• [The request]
Rewrite every one of the records below as a numbered list, one line per item, leaving out any blank lines.

• [Stored rows]

---

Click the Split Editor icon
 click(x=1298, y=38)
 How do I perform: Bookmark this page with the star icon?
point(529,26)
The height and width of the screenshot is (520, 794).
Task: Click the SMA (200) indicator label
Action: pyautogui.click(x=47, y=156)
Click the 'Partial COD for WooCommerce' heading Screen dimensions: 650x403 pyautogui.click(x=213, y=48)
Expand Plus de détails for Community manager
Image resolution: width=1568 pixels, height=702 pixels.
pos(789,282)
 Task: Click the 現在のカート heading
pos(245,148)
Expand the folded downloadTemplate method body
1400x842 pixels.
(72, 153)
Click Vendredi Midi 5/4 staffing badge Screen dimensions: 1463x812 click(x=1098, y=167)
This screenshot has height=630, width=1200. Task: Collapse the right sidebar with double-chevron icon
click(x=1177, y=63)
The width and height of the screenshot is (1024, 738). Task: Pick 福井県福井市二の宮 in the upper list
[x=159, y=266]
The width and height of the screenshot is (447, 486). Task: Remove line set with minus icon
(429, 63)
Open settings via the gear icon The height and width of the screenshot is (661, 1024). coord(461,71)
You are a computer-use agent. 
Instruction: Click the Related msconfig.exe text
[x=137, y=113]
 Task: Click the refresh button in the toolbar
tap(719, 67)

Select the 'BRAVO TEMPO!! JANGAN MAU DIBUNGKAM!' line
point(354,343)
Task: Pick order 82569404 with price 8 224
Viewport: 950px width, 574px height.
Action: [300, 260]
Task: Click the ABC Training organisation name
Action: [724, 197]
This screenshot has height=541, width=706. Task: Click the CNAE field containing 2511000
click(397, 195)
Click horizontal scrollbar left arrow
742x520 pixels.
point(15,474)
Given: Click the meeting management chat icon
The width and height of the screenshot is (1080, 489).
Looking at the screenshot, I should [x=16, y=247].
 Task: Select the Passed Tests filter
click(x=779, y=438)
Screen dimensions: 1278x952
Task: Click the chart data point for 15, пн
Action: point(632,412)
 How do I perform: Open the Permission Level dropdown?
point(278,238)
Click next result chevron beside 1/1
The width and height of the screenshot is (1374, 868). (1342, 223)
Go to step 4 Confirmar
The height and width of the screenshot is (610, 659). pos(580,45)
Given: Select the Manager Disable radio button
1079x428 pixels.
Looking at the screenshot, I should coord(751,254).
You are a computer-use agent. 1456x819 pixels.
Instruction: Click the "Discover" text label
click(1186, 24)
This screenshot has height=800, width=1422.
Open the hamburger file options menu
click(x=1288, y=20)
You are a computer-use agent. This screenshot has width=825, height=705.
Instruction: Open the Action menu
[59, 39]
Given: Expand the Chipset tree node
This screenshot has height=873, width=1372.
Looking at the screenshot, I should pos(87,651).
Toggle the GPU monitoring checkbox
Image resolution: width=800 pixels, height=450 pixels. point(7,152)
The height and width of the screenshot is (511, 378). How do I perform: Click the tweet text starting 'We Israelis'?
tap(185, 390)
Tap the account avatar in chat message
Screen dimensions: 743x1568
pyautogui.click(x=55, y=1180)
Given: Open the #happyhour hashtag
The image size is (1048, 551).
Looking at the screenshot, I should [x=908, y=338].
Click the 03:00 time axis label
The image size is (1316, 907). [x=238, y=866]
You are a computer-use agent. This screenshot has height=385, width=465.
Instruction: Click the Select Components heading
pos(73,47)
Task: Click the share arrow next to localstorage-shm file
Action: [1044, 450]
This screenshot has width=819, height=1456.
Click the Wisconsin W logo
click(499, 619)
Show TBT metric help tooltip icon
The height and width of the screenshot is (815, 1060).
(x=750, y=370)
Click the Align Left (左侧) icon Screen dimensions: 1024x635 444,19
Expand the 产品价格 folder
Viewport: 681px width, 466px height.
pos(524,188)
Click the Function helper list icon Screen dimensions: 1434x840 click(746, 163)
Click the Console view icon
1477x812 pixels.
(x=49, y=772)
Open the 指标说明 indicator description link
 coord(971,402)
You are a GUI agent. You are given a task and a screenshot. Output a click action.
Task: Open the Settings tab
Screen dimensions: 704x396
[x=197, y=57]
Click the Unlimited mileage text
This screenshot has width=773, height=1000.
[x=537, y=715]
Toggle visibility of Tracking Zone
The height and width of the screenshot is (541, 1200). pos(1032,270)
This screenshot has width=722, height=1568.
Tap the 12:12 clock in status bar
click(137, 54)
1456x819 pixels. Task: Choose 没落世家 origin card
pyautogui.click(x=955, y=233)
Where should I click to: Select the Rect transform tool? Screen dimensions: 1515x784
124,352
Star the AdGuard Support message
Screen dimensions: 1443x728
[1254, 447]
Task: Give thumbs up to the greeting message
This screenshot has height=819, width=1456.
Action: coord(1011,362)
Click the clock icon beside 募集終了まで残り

---

• [Response]
1. Click the Split Editor icon
2.  click(x=1298, y=38)
3.  How do I perform: Bookmark this page with the star icon?
4. point(529,26)
5. The height and width of the screenshot is (520, 794).
6. Task: Click the SMA (200) indicator label
7. Action: pyautogui.click(x=47, y=156)
8. Click the 'Partial COD for WooCommerce' heading Screen dimensions: 650x403 pyautogui.click(x=213, y=48)
9. Expand Plus de détails for Community manager
10. Image resolution: width=1568 pixels, height=702 pixels.
11. pos(789,282)
12.  Task: Click the 現在のカート heading
13. pos(245,148)
14. Expand the folded downloadTemplate method body
15. 1400x842 pixels.
16. (72, 153)
17. Click Vendredi Midi 5/4 staffing badge Screen dimensions: 1463x812 click(x=1098, y=167)
18. This screenshot has height=630, width=1200. Task: Collapse the right sidebar with double-chevron icon
19. click(x=1177, y=63)
20. The width and height of the screenshot is (1024, 738). Task: Pick 福井県福井市二の宮 in the upper list
21. [x=159, y=266]
22. The width and height of the screenshot is (447, 486). Task: Remove line set with minus icon
23. (429, 63)
24. Open settings via the gear icon The height and width of the screenshot is (661, 1024). coord(461,71)
25. You are a computer-use agent. 
26. Instruction: Click the Related msconfig.exe text
27. [x=137, y=113]
28.  Task: Click the refresh button in the toolbar
29. tap(719, 67)
30. Select the 'BRAVO TEMPO!! JANGAN MAU DIBUNGKAM!' line
31. point(354,343)
32. Task: Pick order 82569404 with price 8 224
33. Viewport: 950px width, 574px height.
34. Action: [300, 260]
35. Task: Click the ABC Training organisation name
36. Action: [724, 197]
37. This screenshot has height=541, width=706. Task: Click the CNAE field containing 2511000
38. click(397, 195)
39. Click horizontal scrollbar left arrow
40. 742x520 pixels.
41. point(15,474)
42. Given: Click the meeting management chat icon
43. The width and height of the screenshot is (1080, 489).
44. Looking at the screenshot, I should [x=16, y=247].
45.  Task: Select the Passed Tests filter
46. click(x=779, y=438)
47. Screen dimensions: 1278x952
48. Task: Click the chart data point for 15, пн
49. Action: point(632,412)
50.  How do I perform: Open the Permission Level dropdown?
51. point(278,238)
52. Click next result chevron beside 1/1
53. The width and height of the screenshot is (1374, 868). (1342, 223)
54. Go to step 4 Confirmar
55. The height and width of the screenshot is (610, 659). pos(580,45)
56. Given: Select the Manager Disable radio button
57. 1079x428 pixels.
58. Looking at the screenshot, I should coord(751,254).
59. You are a computer-use agent. 1456x819 pixels.
60. Instruction: Click the "Discover" text label
61. click(1186, 24)
62. This screenshot has height=800, width=1422.
63. Open the hamburger file options menu
64. click(x=1288, y=20)
65. You are a computer-use agent. This screenshot has width=825, height=705.
66. Instruction: Open the Action menu
67. [59, 39]
68. Given: Expand the Chipset tree node
69. This screenshot has height=873, width=1372.
70. Looking at the screenshot, I should pos(87,651).
71. Toggle the GPU monitoring checkbox
72. Image resolution: width=800 pixels, height=450 pixels. point(7,152)
73. The height and width of the screenshot is (511, 378). How do I perform: Click the tweet text starting 'We Israelis'?
74. tap(185, 390)
75. Tap the account avatar in chat message
76. Screen dimensions: 743x1568
77. pyautogui.click(x=55, y=1180)
78. Given: Open the #happyhour hashtag
79. The image size is (1048, 551).
80. Looking at the screenshot, I should [x=908, y=338].
81. Click the 03:00 time axis label
82. The image size is (1316, 907). [x=238, y=866]
83. You are a computer-use agent. This screenshot has height=385, width=465.
84. Instruction: Click the Select Components heading
85. pos(73,47)
86. Task: Click the share arrow next to localstorage-shm file
87. Action: [1044, 450]
88. This screenshot has width=819, height=1456.
89. Click the Wisconsin W logo
90. click(499, 619)
91. Show TBT metric help tooltip icon
92. The height and width of the screenshot is (815, 1060).
93. (x=750, y=370)
94. Click the Align Left (左侧) icon Screen dimensions: 1024x635 444,19
95. Expand the 产品价格 folder
96. Viewport: 681px width, 466px height.
97. pos(524,188)
98. Click the Function helper list icon Screen dimensions: 1434x840 click(746, 163)
99. Click the Console view icon
100. 1477x812 pixels.
101. (x=49, y=772)
102. Open the 指标说明 indicator description link
103.  coord(971,402)
104. You are a GUI agent. You are given a task and a screenshot. Output a click action.
105. Task: Open the Settings tab
106. Screen dimensions: 704x396
107. [x=197, y=57]
108. Click the Unlimited mileage text
109. This screenshot has width=773, height=1000.
110. [x=537, y=715]
111. Toggle visibility of Tracking Zone
112. The height and width of the screenshot is (541, 1200). pos(1032,270)
113. This screenshot has width=722, height=1568.
114. Tap the 12:12 clock in status bar
115. click(137, 54)
116. 1456x819 pixels. Task: Choose 没落世家 origin card
117. pyautogui.click(x=955, y=233)
118. Where should I click to: Select the Rect transform tool? Screen dimensions: 1515x784
119. 124,352
120. Star the AdGuard Support message
121. Screen dimensions: 1443x728
122. [1254, 447]
123. Task: Give thumbs up to the greeting message
124. This screenshot has height=819, width=1456.
125. Action: coord(1011,362)
126. Click the clock icon beside 募集終了まで残り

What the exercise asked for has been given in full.